Wednesday, June 30, 2010

Lots and lots of thoughts.

But mostly.
The Living Word.

Sometimes when everyone is together, and we start watching soccer,
or a movie, I almost feel disappointed because I know I should invest in
the people I'm with now. And doing that is a way. But I can't get enough!
His Word is ALIVE.
There's this yearning. Part of which I've felt for a while.
But never like this.
Sometimes I got to bed and I can't sleep because
I'm excited about His work and His love.
Which is crazy, of course because I do need the physical
rest so that I can do His work and give His love.
But it's just awesome!
I've made a reading list as a goal to try and complete while I'm here.
Every time I see a reference to a book no on my list I want to add it though!
I know I sound nuts, but what could be more reasonable?
When you're in love with someone, you want to know everything about them
in relation to a human being, it doesn't really make that much
sense on surface level...
But with God, how could it not make more?
I feel like I've been a very uninvestive lover (it's a good word).
And for lack of a better word, I'm almost embarrassed by my
lack of depth in His love letter to me.
How have I had so much ignorance for it?
So now I am like a sponge dropped in a bucket of water,
or a kid who just won a candy store.
I can almost feel myself growing.

My one prayer request is just I would continue to be consumed.
I don't want this yearning to ever ever end.
I want to keep learning and being corrected in how to Love.

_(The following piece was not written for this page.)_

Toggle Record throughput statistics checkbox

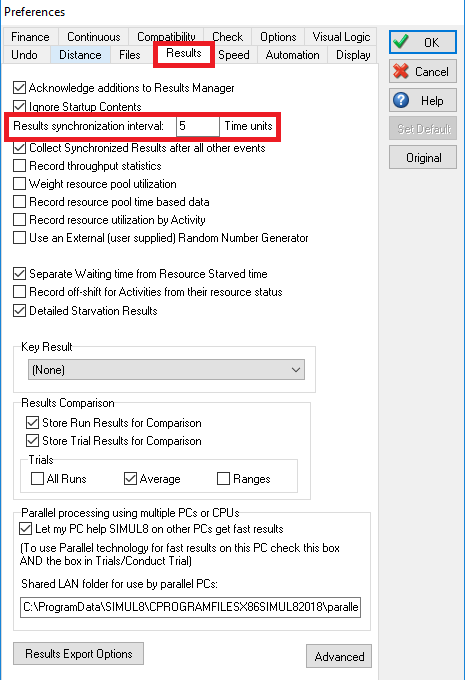coord(19,166)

I will at some point share more stories and thoughts
and not just an explosion of excitement.
But it needed to be share. It needs to be share everywhere.
And I'm praying for everyone that this love and excitement
will be a reality in you're life.
That the warmth of contentment will be given to you.

Saturday, June 26, 2010

Some thoughts:

The past couple of days have had rich times in the word! And I've been thinking a lot about hunger.
Since getting here, it's been a blessed thing.
The world labels hunger as a bad thing, as something to be fixed.
But in my recent experience it is not. In a completely materialistic way it's something that can lead to thanksgiving, you can be satisfied and instead of just waiting to be hungry again you can delight in being filled.
Hunger the last few days for me is something that has signified satisfaction.
When diving into the word I'm already satisfied, but I hunger and thirst for more.
even my physical hunger has now taken on a positive meaning. When feeling physically hungry
it reminds me that I feel nothing compared to how hungry for the Living Word I am.
I honestly wish everyone could view their physical hunger like this.
To have food is nice. Food is, like I mentioned earlier a great tool for thanksgiving and praise.
But it is no longer a tool of stability or security.
Food is blatantly not eternal. Bread goes bad in a week.
Produce as well.
But, thanksgiving.
Blessed.
Eternal response.

His word is living. Everything else is a means to deeper understanding.


Tuesday, June 22, 2010


Now? Packed. Tired. Peaceful. Expectant. In need of a cool breeze.
As planned, my next post will be from two countries over.
4 hours and 18 minutes to:
finish a book, take a nap, shower
and leave my house.

Not really ready for any of this on my own.
Good too no? Otherwise I might be tempted to do it that way.

I am not my own
for I have been made new
Please don't let me go
I desperately need You.


"God doesn't want to leave you where you are."

Monday, June 21, 2010

I might be just beginning,
I might be near the end.

Sunday, June 13, 2010





home made, whole wheat, sugar free, spice waffles.
with fresh berries.
yum.

Sunday, June 6, 2010

Validity. Release.

This is real. Pressure-less.


Complete. Whole. Content. Satisfied.
Imperfect.


Simple. Beyond comprehension. Vital. Liveable.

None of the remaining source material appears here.